Le village de Val-Clair était célèbre pour son Grand Chœur. Ce chœur était l’orgueil du village : il comptait cent voix, toutes justes et puissantes, et leur harmonie était parfaite.

Chaque semaine, à la répétition, le Maître Émile, un homme au cœur doux mais à l’oreille infaillible, faisait l’appel. Quatre-vingt-dix-neuf choristes répondaient toujours, prêts à chanter. Mais il y avait Léo.
Léo était le centième. Il avait la voix la plus douce, celle qui apportait la nuance et l’écho parfait aux autres. Mais depuis des semaines, Léo était absent.
L’Argument de la Logique
À chaque répétition, les 99 voix chantaient. Et elles chantaient bien.
Un jour, Madame Béatrice, la cheffe des sopranos, se plaignit doucement au Maître Émile : — Maître, pourquoi perdons-nous du temps à parler de Léo ? Regardez : nous sommes 99 ! Notre son est presque parfait. Nous avons l’important, n’est-ce pas ? Pourquoi mettre en danger notre prochain concert pour un seul, qui ne se donne même pas la peine de venir ?
Monsieur Armand, le meilleur baryton, renchérit : — Léo est un cas difficile. Il est trop sensible. Continuons avec les 99 fidèles, Maître. La majorité doit avancer.
Les 99 voix formaient une logique solide : le succès du groupe justifie l’oubli du détail manquant.
Le Choix de l’Harmonie
Le Maître Émile prit sa fourche de diapason, la fit vibrer, puis la posa doucement sur la table.
— Mes amis, dit-il, notre chœur est parfait en volume, oui. Il est excellent en technique. Mais écoutez bien ceci : même si 99 notes sont justes, si la centième, celle de Léo, manque, l’harmonie est rompue.
Il fit chanter un accord aux 99. C’était beau, puissant, mais il y manquait quelque chose, une résonance subtile.
— Léo, reprit le Maître, n’est pas qu’un numéro de plus. Il est la couleur unique qui donne sa profondeur à l’ensemble. Sans lui, nous sommes forts, mais nous ne sommes pas complets. Et si nous acceptons de chanter sans nous soucier de sa voix perdue, nous acceptons que n’importe laquelle de vos voix puisse devenir, demain, oubliable.
La Quête du Silence
Le Maître Émile annonça : — Demain, il n’y aura pas de répétition. Nous allons chercher Léo. Nous allons laisser l’acoustique parfaite de cette salle, et nous irons écouter le silence qui a remplacé sa voix.

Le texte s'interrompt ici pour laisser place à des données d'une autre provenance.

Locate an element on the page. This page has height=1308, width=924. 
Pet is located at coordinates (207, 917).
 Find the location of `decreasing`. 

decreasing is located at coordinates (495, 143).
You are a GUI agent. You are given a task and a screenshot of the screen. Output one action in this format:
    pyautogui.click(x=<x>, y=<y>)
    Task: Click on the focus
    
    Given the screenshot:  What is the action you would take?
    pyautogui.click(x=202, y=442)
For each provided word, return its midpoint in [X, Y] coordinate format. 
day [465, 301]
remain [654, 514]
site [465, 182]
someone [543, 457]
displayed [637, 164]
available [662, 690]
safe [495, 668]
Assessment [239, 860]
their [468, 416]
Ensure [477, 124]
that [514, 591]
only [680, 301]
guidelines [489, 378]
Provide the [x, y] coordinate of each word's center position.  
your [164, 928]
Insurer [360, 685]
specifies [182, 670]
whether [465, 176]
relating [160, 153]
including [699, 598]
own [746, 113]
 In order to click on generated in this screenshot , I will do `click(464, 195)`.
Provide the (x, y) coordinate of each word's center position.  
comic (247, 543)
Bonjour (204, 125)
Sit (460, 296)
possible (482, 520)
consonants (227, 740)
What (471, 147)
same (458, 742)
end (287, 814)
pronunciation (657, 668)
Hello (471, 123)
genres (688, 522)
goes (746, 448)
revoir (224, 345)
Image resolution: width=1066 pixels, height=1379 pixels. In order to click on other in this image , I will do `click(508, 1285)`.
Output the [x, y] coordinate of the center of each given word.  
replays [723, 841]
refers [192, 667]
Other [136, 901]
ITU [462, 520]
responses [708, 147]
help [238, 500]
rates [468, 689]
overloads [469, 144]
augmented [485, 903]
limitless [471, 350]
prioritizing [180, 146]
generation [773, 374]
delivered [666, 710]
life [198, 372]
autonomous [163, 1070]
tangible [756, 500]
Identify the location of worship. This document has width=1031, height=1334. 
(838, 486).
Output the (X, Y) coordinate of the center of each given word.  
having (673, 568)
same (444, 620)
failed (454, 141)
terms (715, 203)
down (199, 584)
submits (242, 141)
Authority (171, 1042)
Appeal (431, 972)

Les choristes, d’abord réticents, finirent par accepter. Le Maître organisa une petite équipe et, grâce aux indices laissés par le silence de Léo, ils finirent par le trouver, non pas dans les montagnes, mais dans la petite bibliothèque municipale, assis seul, la tête dans les mains.
Léo n’était pas fâché ; il était terrassé par le doute. Il avait peur d’échouer, sa confiance l’avait abandonné.
Le Retour de la Note
Quand le Maître Émile et ses choristes le virent, ils ne le grondèrent pas pour son absence. Ils firent simplement ce qu’ils faisaient le mieux : ils chantèrent.
Ils chantèrent un accord simple, mais en laissant la place de Léo vide. Puis, le Maître se tourna vers Léo et lui tendit la main, sans rien dire. Il y avait dans ce geste tout le sens du message : « Nous n’avons pas pu être parfaits sans toi. Nous avions besoin de ta note. »
Ému, Léo se leva, joignit sa voix tremblante à l’harmonie, et la note manquante vint compléter l’accord.
Pour la première fois, ce jour-là, l’harmonie fut totale. Et le Maître Émile sourit, car il savait que la joie de la voix retrouvée était plus grande que toutes les répétitions parfaites. La valeur du « Un » avait donné son sens au « Quatre-vingt-dix-neuf ».